- [Extracted data entries]:

*-*-*

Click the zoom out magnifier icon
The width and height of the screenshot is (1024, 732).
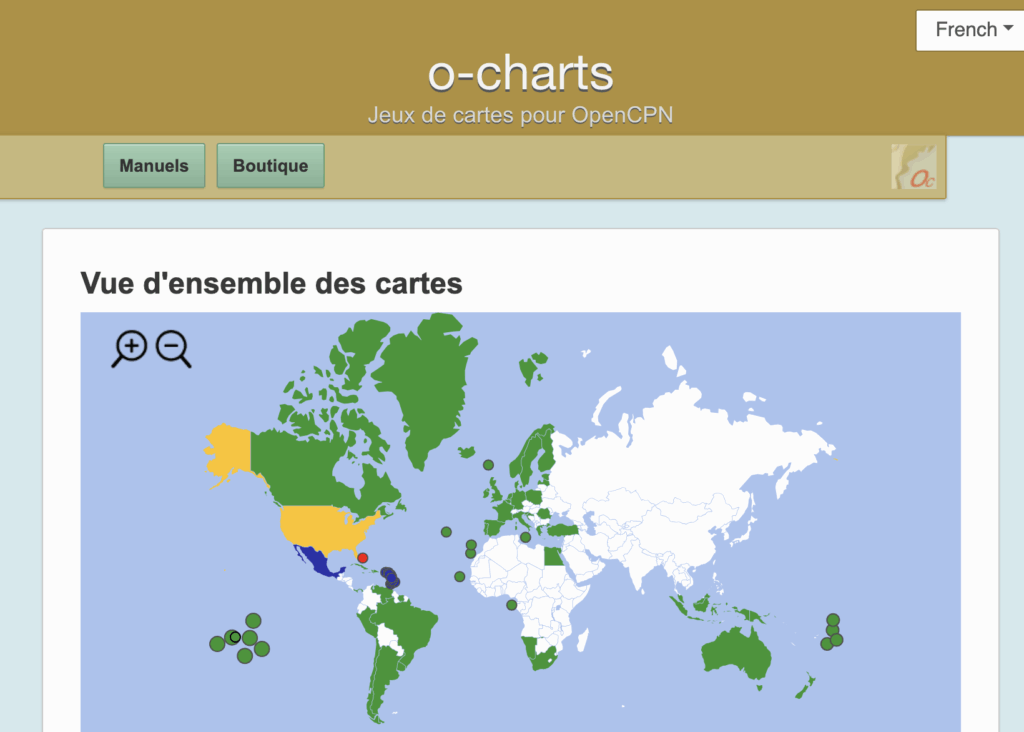click(172, 348)
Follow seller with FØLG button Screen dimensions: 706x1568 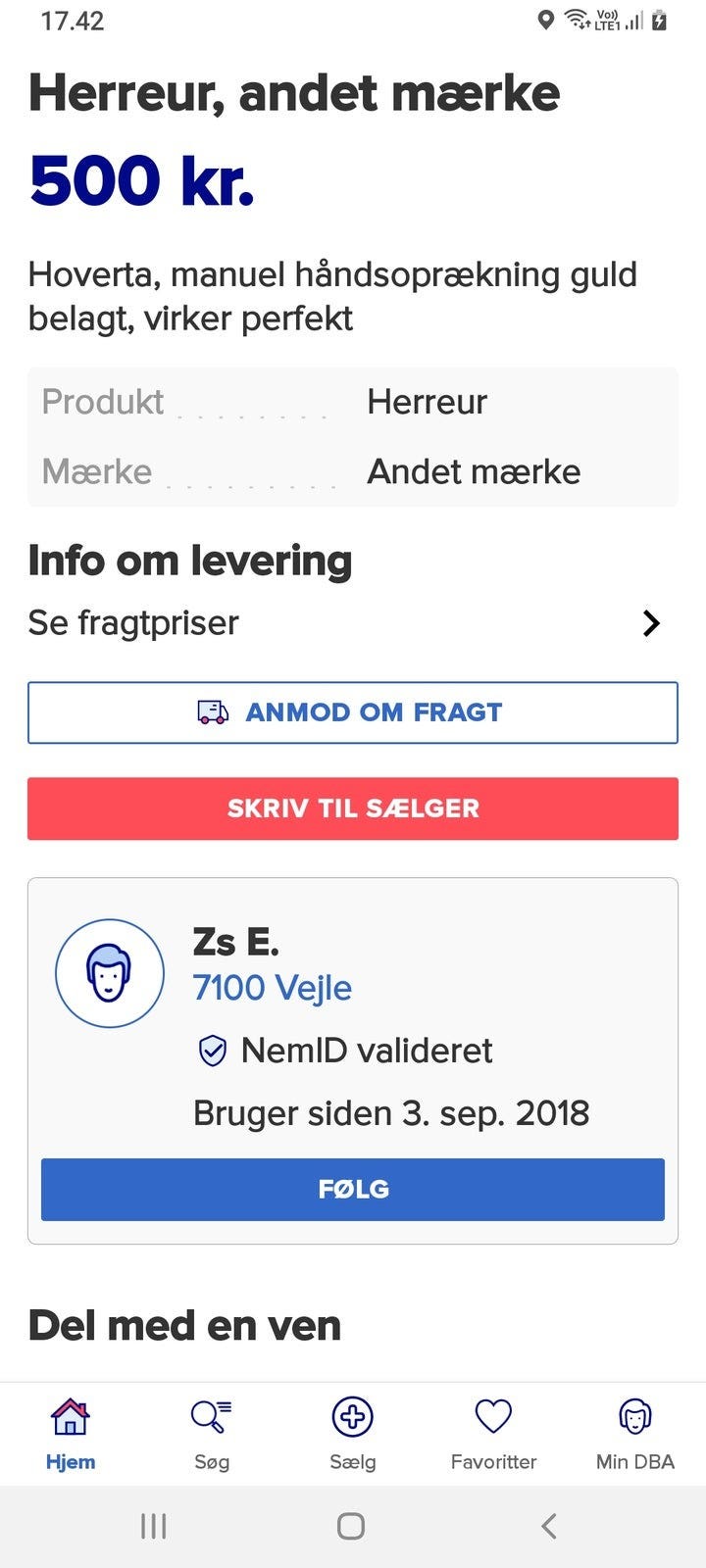[x=353, y=1190]
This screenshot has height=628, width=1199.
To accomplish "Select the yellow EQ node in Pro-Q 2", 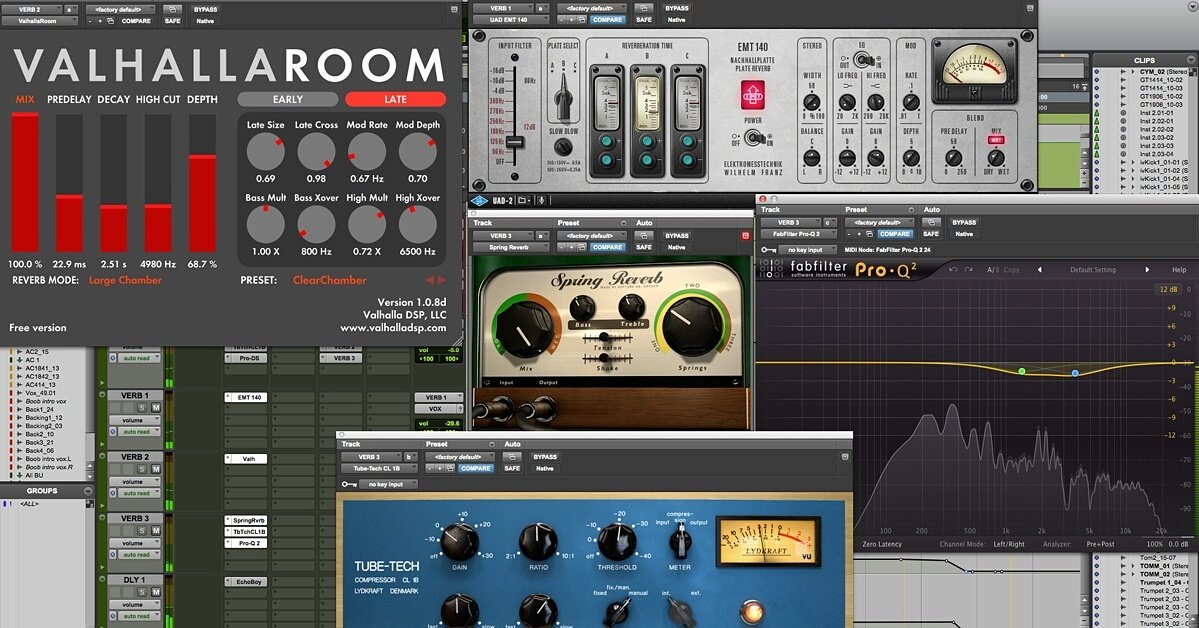I will point(1022,371).
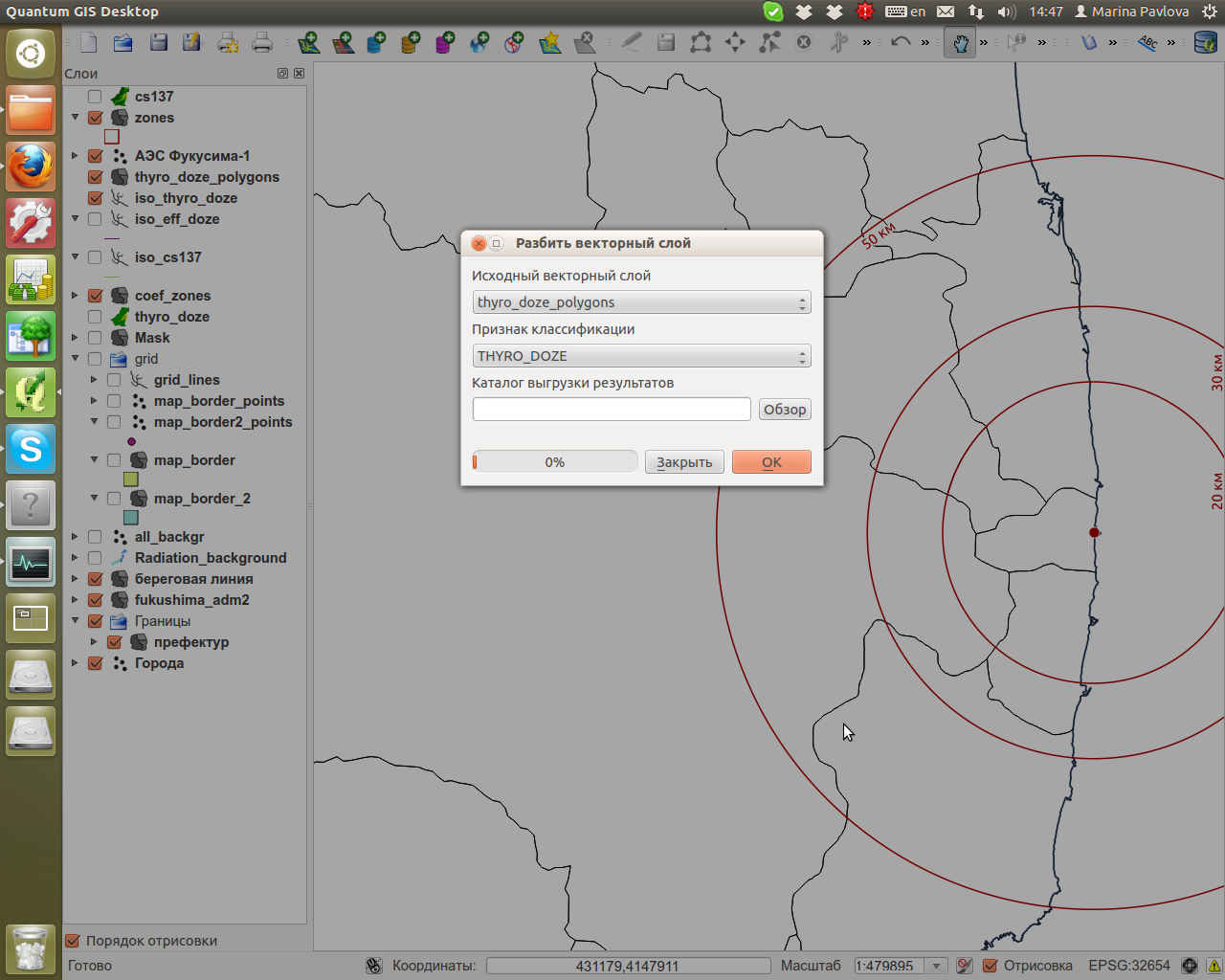Enable the cs137 layer checkbox

95,97
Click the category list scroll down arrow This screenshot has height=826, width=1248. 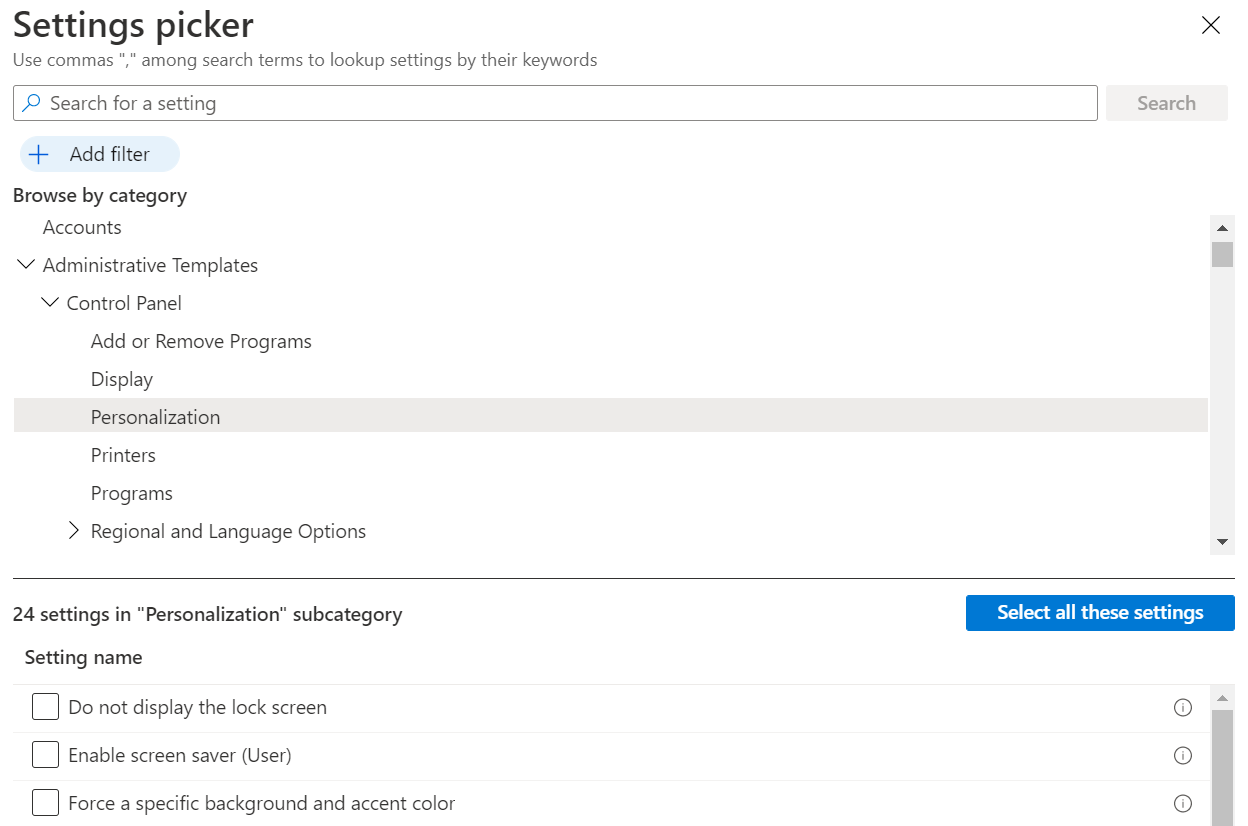point(1222,542)
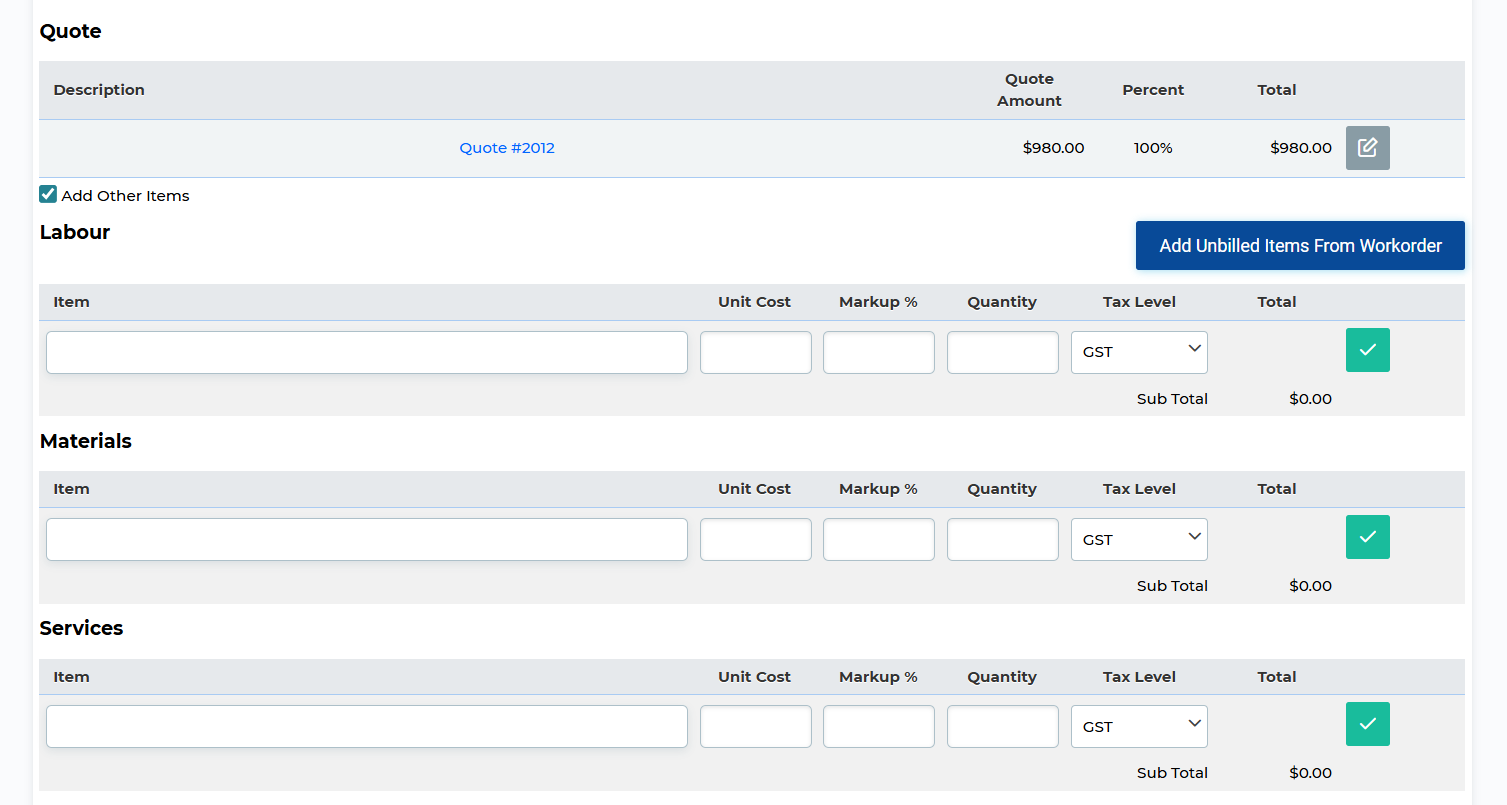This screenshot has height=805, width=1507.
Task: Click Add Unbilled Items From Workorder
Action: pyautogui.click(x=1300, y=246)
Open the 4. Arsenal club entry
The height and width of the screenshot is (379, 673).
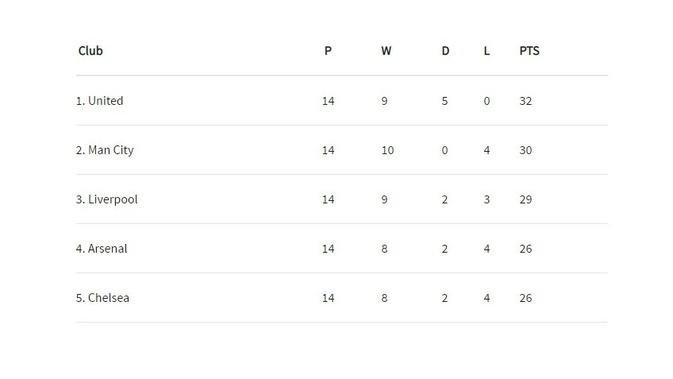pos(102,249)
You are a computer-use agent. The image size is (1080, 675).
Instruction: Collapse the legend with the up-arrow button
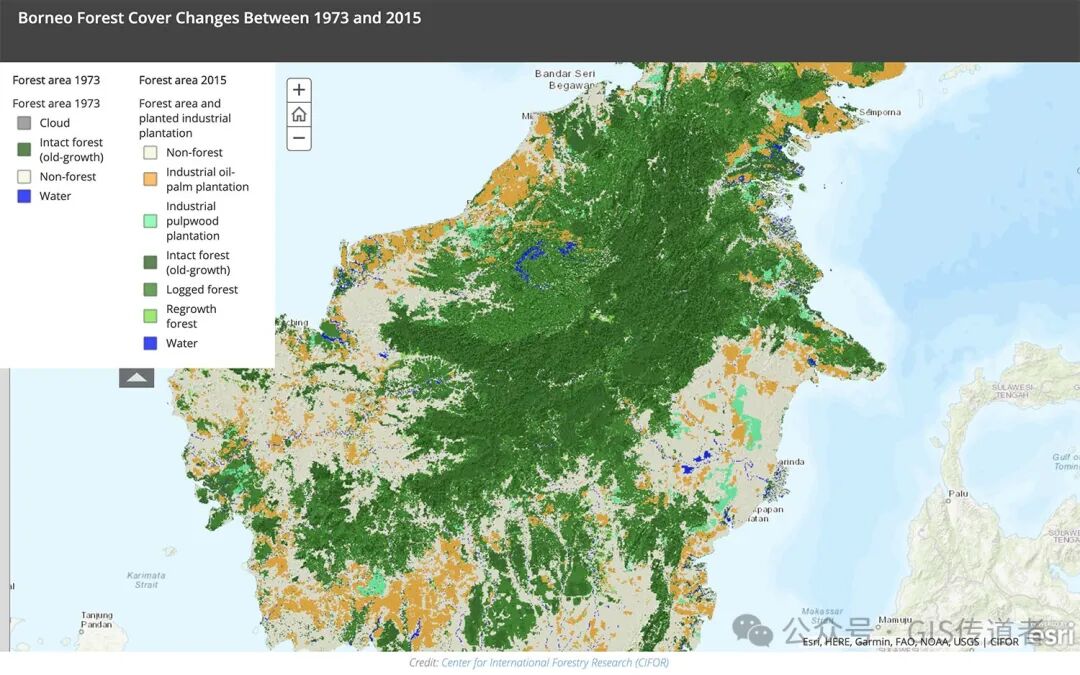tap(136, 377)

*-*-*

- [PROBLEM DESCRIPTION]:
The lines to copy run from the line containing "You are a computer-use" through the end of the data above; copy exactly those, minus the pictures.

- [RESULT FOR THIS TASK]:
You are a computer-use agent. The image size is (1080, 675).
Instruction: Collapse the legend with the up-arrow button
tap(136, 377)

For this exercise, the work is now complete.